## [YOUR INSTRUCTIONS]
Set down word for word everything from "Average of large" down to "needs an explanation." in the forum discussion of markets and utility maximization below.

## [SUPPLIED PASSAGE]
Good point, especially when it comes to markets. You can have a lot of people acting in predictably irrational ways, and a few people who see an inefficiency and make large sums of money off of it, and the net result is a quite rational market.
Average of large number of functions that look nothing like U has little reason to look much like U. The fact that something like U turns out repetitively needs an explanation.
It’s true that usually only a small portion of human behaviour is usually modeled at time, but utility maximization is composable, so you can take every single domain where utility maximization works, and compose it into one big utility maximization model—mathematically it should work (with some standard assumptions about types of error we have in small domain models, assumptions which might be false).
utility maximization is composable, so you can take every single domain where utility maximization works, and compose it into one big utility maximization model—mathematically it should work (with some standard assumptions about types of error we have in small domain models, assumptions which might be false).

## [DATA LINES]
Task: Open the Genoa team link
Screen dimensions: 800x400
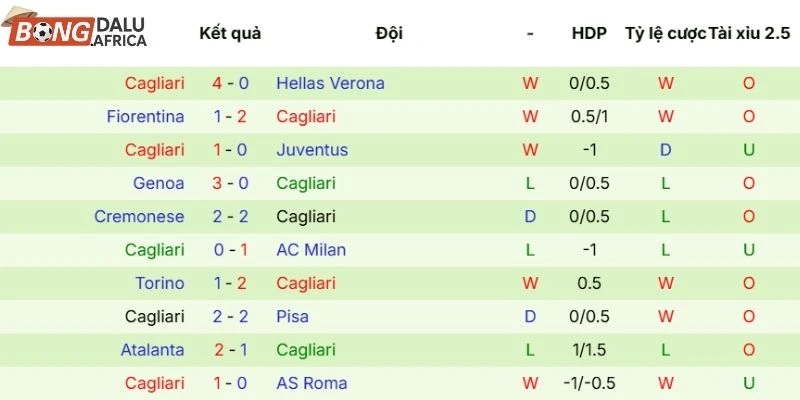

## [WRITTEN SOLUTION]
Average of large number of functions that look nothing like U has little reason to look much like U. The fact that something like U turns out repetitively needs an explanation.